Listen to Your Gut: 3 Tips for Advocating for Your Health Needs

Dec 14, 2023 | Health Education

One of the common threads across the conversations we’ve had with our podcast guests and community members is how their intuition led them to a significant health breakthrough. 

Molly Downey (RDN, LDN, Nutrisense) manually tracked her glucose levels despite her normal blood tests which led to her PCOS diagnosis. (View interview)

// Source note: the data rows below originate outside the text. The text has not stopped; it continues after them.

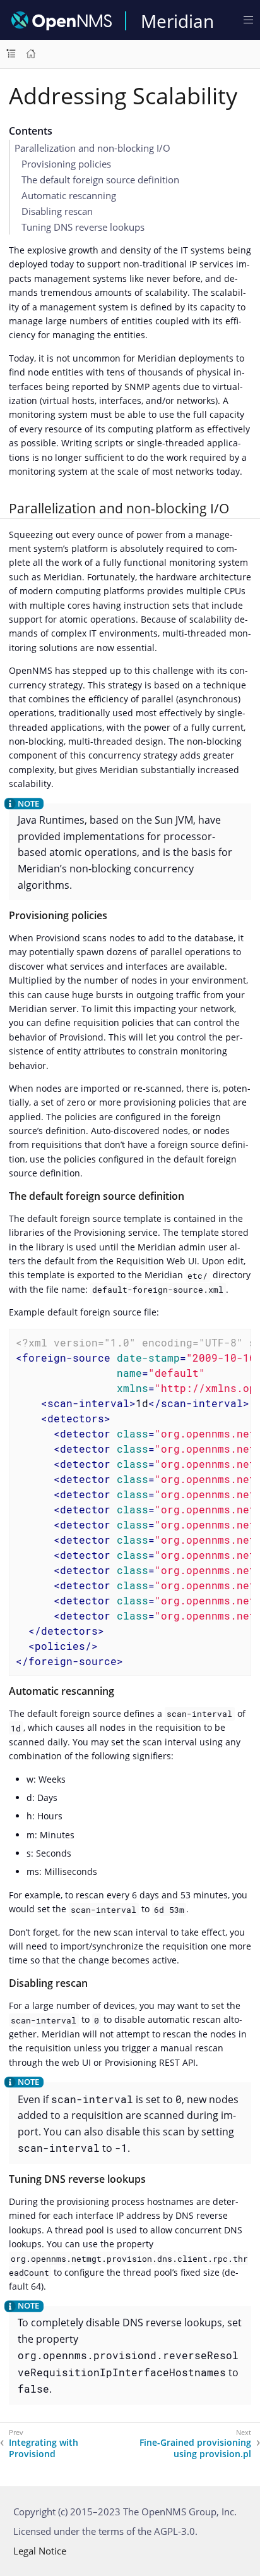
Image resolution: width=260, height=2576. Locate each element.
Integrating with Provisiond (43, 2448)
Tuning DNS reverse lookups (83, 227)
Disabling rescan (57, 211)
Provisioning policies (66, 163)
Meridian (177, 21)
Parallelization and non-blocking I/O (92, 148)
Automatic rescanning (68, 195)
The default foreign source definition (100, 179)
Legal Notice (39, 2550)
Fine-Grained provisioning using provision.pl (195, 2448)
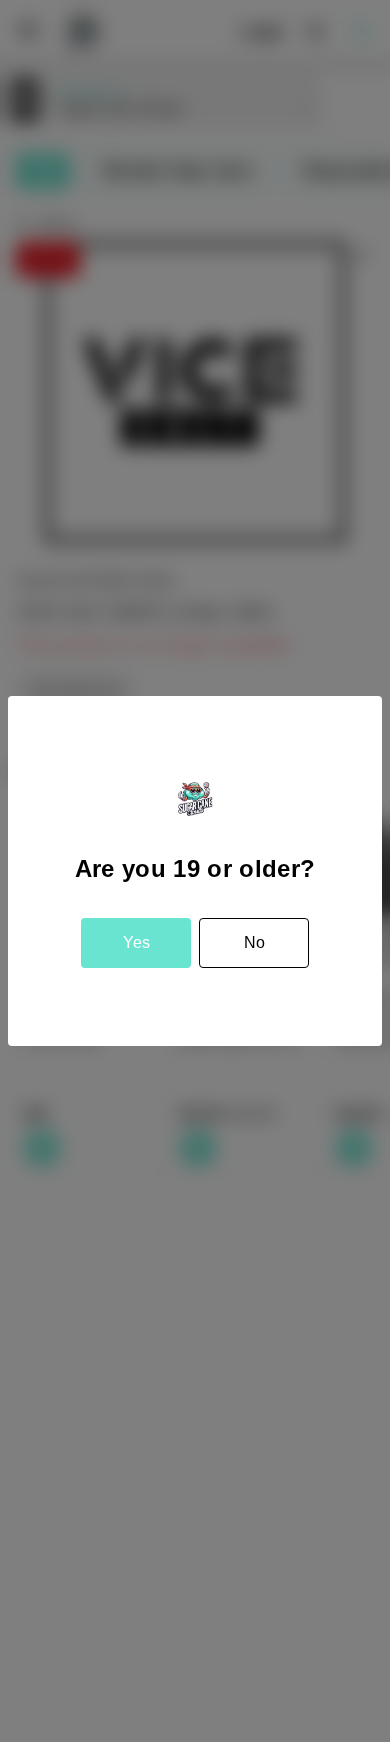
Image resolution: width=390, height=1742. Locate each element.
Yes (136, 942)
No (254, 942)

Dr. Alison Smith’s (Roga) experience with anxiety inspired her to devise a new solution for it. (View interview

J’Vanay Santos-Fabian (Founder, MyLUA Health) listened to her sister’s concerns throughout her birthing process and uncovered gaps in the care planning process for pregnant people. (Subscibe to the podcast to catch the upcoming interview)

 

Listening to your gut–and following it– sounds simple; however sometimes what turns out to be a major health concern starts as a seemingly innocuous observation that is easy to ignore. And the healthcare system isn’t exactly the easiest environment to navigate. Learning to honor and present your health experience to your doctor can take a bit of preparation and practice

Here are 3 tips to help you listen to what your body is telling you and advocate for your needs: 

  1. Be honest with yourself. In the absence of extreme pain, it’s tempting to rationalize small health changes or discomforts. But we all know when our body feels off. Acknowledging when something feels different is the first step to uncovering the underlying cause for the shift. There’s no need to catastrophize what the slightest change might mean (step away from WedMD), but it is important to take notes on what you’re experiencing.  
  2. Collect information to support your position. The more data you can provide your doctor with, the better. For example, being able to share a snapshot of your PMS symptoms and dates from a period tracking app is more helpful than just telling them your cycle is irregular. Whether you opt to use a health tracking app or start with the simple notes app in your cell phone, documenting your experience is a powerful way to support your observations. 
  3. Advocate for yourself – Lastly, get comfortable advocating for your needs in the unfortunate event that you face pushback when you share your concerns. Women, and especially women of color, often encounter bias in the healthcare system. If standing up for yourself feels daunting, check out our guide for addressing dismissive behavior in a healthcare setting.

Fighting for your health needs is one of the highest forms of self-care. Honor what your body is telling you, regardless of how small it may seem. Your health matters, and you deserve to have your concerns heard.